Clusters With Scheduling

Contexts API As previously mentioned, the cluster API is implemented on top of Scheduling Contexts. Its main addition is to ease the creation of a machine CPU partition with no overlapping by using HwLoc, whereas scheduling contexts can use any number of any resources.

It is therefore possible, but not recommended, to create clusters using the scheduling contexts API. This can be useful mostly in the most complex machine configurations where the user has to dimension precisely clusters by hand using his own algorithm.

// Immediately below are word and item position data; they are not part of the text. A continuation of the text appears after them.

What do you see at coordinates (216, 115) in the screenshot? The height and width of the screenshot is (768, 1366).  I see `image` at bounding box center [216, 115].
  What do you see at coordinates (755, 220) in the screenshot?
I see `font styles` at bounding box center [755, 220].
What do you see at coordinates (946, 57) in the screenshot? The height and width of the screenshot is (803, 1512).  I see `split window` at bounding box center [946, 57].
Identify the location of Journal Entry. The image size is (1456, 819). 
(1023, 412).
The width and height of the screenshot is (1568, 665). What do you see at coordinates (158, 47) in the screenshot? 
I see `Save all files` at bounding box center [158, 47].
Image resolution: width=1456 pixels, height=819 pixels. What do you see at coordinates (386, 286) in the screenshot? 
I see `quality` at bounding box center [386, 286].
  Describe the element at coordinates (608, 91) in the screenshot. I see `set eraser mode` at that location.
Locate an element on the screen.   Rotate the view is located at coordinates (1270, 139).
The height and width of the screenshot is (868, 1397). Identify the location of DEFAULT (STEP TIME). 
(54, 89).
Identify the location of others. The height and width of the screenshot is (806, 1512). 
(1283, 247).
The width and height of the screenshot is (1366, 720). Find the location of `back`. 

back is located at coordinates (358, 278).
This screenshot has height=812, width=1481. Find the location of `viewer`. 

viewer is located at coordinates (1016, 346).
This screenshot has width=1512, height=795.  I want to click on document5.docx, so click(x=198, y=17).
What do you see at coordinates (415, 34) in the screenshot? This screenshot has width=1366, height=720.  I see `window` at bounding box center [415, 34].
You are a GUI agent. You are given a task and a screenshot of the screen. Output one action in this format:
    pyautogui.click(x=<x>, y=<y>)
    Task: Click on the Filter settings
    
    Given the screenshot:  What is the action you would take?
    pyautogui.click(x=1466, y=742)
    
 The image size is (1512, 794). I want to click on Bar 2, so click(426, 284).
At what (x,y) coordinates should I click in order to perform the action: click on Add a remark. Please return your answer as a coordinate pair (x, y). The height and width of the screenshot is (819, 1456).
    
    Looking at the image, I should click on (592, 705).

/* the list of resources the context will manage */
int workerids[3] = {1, 3, 10};
/* indicate the list of workers assigned to it, the number of workers,
the name of the context and the scheduling policy to be used within
the context */
int id_ctx = starpu_sched_ctx_create(workerids, 3, "my_ctx", 0);
/* let StarPU know that the following tasks will be submitted to this context */
starpu_sched_ctx_set_task_context(id);
task->prologue_callback_pop_func=runtime_interface_function_here;
/* submit the task to StarPU */

As this example illustrates, creating a context without scheduling policy will create a cluster. The important change is that the user will have to specify an interface function between the two runtimes he plans to use. This can be done in the prologue_callback_pop_func field of the task. Such a function can be similar to the OpenMP thread team creation one.

Note that the OpenMP mode is the default one both for clusters and contexts. The result of a cluster creation is a woken up master worker and sleeping "slaves" which allow the master to run tasks on their resources. To create a cluster with woken up workers one can use the flag STARPU_SCHED_CTX_AWAKE_WORKERS with the scheduling context API and STARPU_CLUSTER_AWAKE_WORKERS with the cluster API as parameter to the creation function.